» **What the task asks**
Repeat the material word for word, beginning with the line that contains "You are a GUI" and continuing to the end of the material. Leave the pictures out of your answer.

» **Data for this task**
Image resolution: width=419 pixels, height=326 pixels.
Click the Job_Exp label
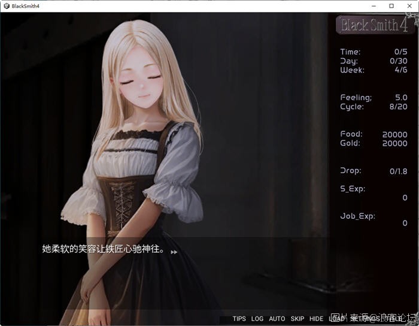(357, 216)
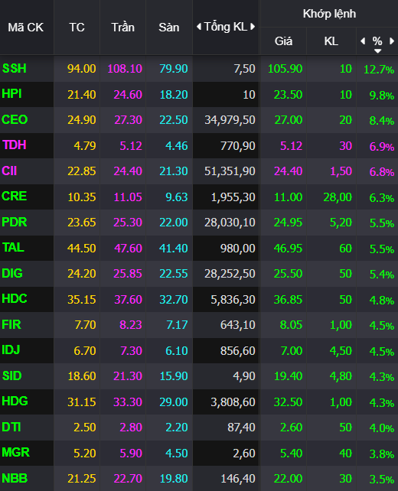
Task: Click the Sàn column header
Action: click(169, 28)
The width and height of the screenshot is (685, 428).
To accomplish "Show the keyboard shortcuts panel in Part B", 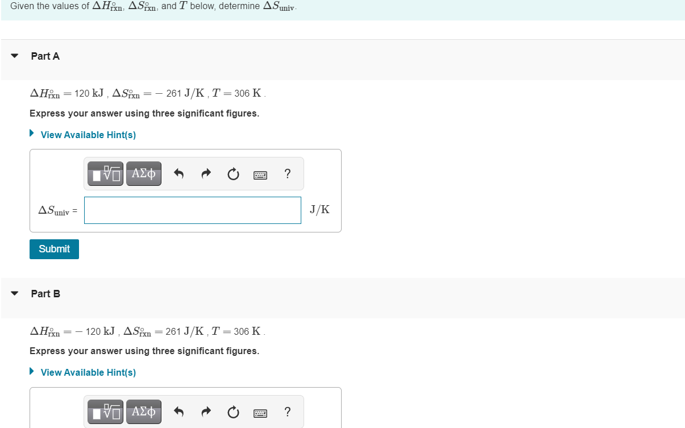I will click(260, 413).
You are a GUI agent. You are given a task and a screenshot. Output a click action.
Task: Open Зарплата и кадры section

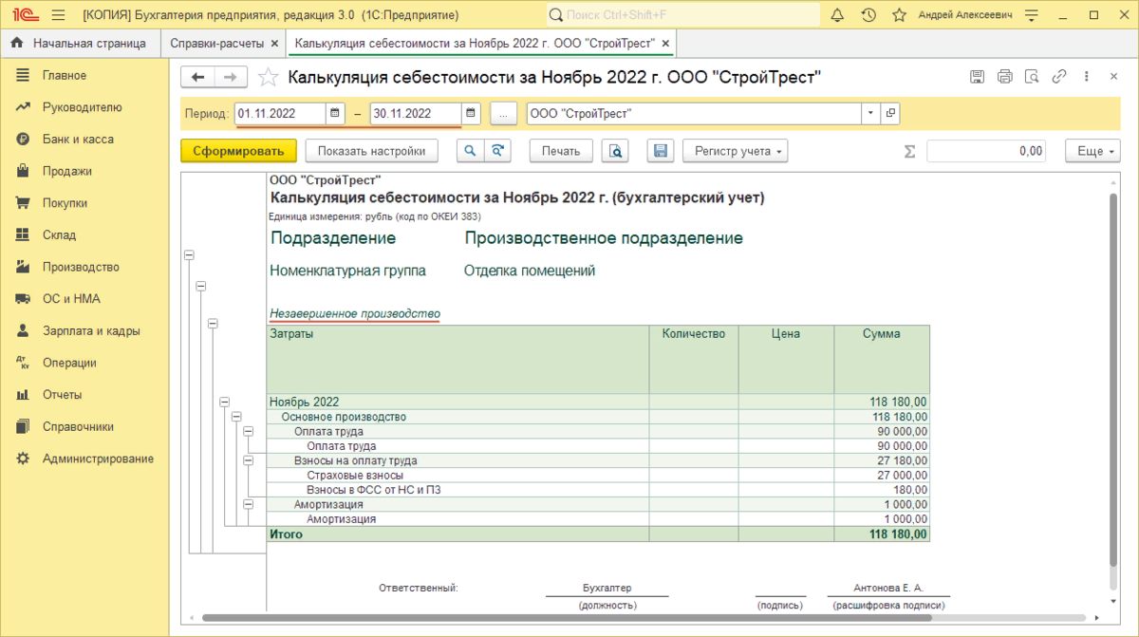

» **Written solution**
You are a GUI agent. You are given a task and a screenshot. Output a click action.
Task: Open Зарплата и кадры section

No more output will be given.